# Required work:
For the string "computer", search the entries below and copy every line where it appears.

Records drawn from a dataset
▼

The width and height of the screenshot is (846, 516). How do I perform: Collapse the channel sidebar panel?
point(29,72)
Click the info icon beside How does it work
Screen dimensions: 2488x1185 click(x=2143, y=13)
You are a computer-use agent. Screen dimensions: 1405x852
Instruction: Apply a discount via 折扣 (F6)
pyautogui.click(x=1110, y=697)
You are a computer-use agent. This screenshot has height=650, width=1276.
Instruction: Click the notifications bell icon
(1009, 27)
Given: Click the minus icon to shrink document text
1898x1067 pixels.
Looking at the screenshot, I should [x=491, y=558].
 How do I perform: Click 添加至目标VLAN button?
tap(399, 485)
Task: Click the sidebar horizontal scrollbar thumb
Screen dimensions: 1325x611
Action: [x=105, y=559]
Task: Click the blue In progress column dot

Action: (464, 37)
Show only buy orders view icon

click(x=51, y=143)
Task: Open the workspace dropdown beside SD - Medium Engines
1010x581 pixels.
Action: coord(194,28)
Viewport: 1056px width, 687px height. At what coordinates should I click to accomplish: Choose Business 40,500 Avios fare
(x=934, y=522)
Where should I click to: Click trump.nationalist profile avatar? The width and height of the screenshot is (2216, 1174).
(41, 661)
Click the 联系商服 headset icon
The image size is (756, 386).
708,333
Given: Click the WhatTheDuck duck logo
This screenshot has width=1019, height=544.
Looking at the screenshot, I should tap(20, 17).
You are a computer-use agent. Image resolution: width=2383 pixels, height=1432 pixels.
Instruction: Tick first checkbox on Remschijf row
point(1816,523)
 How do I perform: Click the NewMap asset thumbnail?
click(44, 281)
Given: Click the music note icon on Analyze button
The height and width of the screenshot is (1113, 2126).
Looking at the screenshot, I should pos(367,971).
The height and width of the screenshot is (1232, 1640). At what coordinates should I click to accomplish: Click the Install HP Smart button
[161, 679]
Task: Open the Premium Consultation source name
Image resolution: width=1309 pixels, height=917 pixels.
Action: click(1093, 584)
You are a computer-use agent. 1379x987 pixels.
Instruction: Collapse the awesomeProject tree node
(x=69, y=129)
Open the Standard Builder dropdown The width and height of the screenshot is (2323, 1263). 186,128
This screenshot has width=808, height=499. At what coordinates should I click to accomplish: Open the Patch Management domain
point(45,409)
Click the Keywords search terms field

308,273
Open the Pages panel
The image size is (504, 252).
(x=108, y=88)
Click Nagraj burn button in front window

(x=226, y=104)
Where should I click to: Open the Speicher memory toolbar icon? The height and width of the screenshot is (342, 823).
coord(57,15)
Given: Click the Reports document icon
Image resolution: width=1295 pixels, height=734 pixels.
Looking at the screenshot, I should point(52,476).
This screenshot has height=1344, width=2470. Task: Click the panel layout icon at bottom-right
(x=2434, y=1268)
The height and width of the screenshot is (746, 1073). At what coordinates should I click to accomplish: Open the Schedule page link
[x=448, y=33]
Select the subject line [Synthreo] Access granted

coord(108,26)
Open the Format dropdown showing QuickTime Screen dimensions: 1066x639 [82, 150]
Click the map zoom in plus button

▲

# Written answer:
You are a computer-use agent. Screen dimensions: 1405x852
You are a computer-use agent. This screenshot has height=650, width=1276.
You are a computer-use agent. Image resolution: width=2383 pixels, height=1432 pixels.
You are a computer-use agent. 1379x987 pixels.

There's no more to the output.